| First Author | Pacheco-Quinto J | Year | 2016 |
| Journal | Neurobiol Aging | Volume | 48 |
| Pages | 83-92 | PubMed ID | 27644077 |
| Mgi Jnum | J:239563 | Mgi Id | MGI:5829156 |
| Doi | 10.1016/j.neurobiolaging.2016.08.011 | Citation | Pacheco-Quinto J, et al. (2016) Major amyloid-beta-degrading enzymes, endothelin-converting enzyme-2 and neprilysin, are expressed by distinct populations of GABAergic interneurons in hippocampus and neocortex. Neurobiol Aging 48:83-92 |
| abstractText | Impaired clearance of amyloid-beta peptide (Abeta) has been postulated to significantly contribute to the amyloid accumulation typical of Alzheimer's disease. Among the enzymes known to degrade Abeta in vivo are endothelin-converting enzyme (ECE)-1, ECE-2, and neprilysin (NEP), and evidence suggests that they regulate independent pools of Abeta that may be functionally significant. To better understand the differential regulation of Abeta concentration by its physiological degrading enzymes, we characterized the cell and region-specific expression pattern of ECE-1, ECE-2, and NEP by in situ hybridization and immunohistochemistry in brain areas relevant to Alzheimer's disease. In contrast to the broader distribution of ECE-1, ECE-2 and NEP were found enriched in GABAergic neurons. ECE-2 was majorly expressed by somatostatin-expressing interneurons and was active in isolated synaptosomes.

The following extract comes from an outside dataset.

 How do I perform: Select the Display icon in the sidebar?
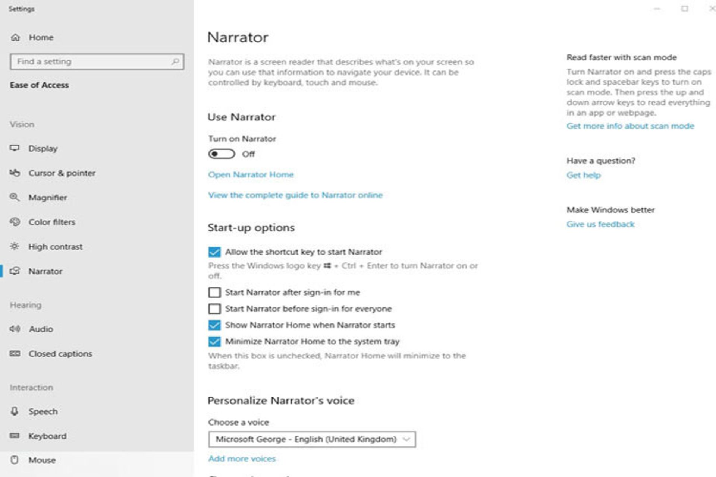(15, 148)
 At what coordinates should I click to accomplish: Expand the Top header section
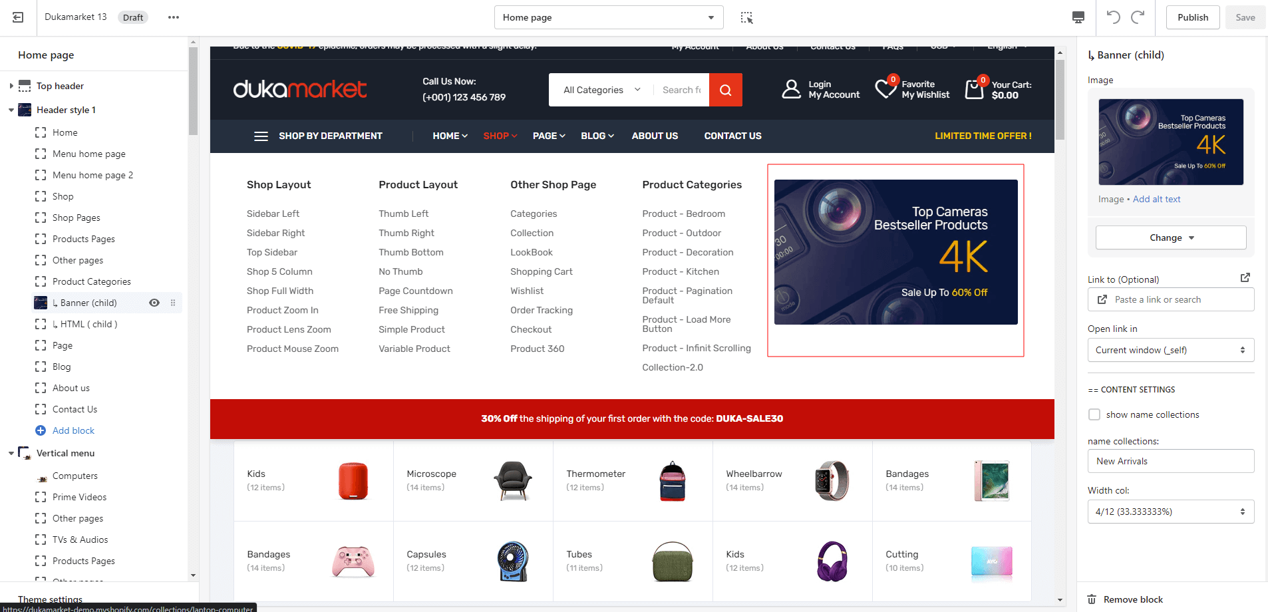pos(11,86)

NEP messenger RNA was found mainly in parvalbumin-expressing interneurons, with NEP protein localized to perisomatic parvalbuminergic synapses. The identification of somatostatinergic and parvalbuminergic synapses as hubs for Abeta degradation is consistent with the possibility that Abeta may have a physiological function related to the regulation of inhibitory signaling. |